What the exercise asks —
How many lines in the records below contain the string "Task", with case counting? Reply with the number alone.

Dataset entries —
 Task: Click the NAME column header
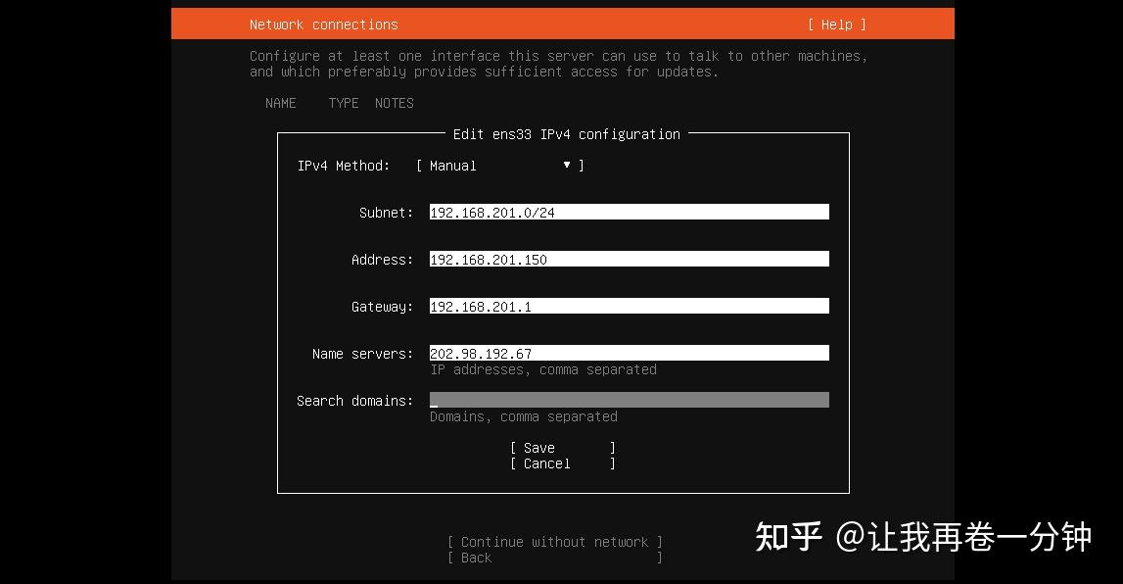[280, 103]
* * *
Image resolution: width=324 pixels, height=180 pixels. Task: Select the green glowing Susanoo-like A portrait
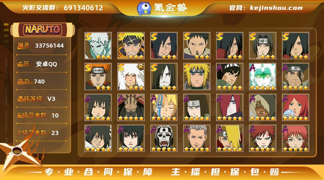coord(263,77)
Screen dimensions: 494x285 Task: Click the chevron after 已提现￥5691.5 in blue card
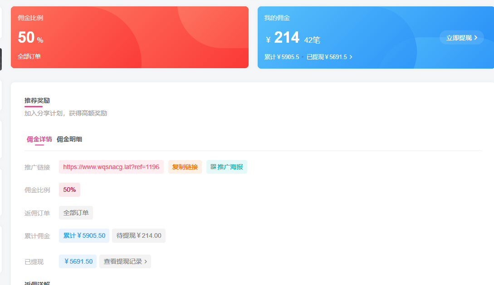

Written reply —
3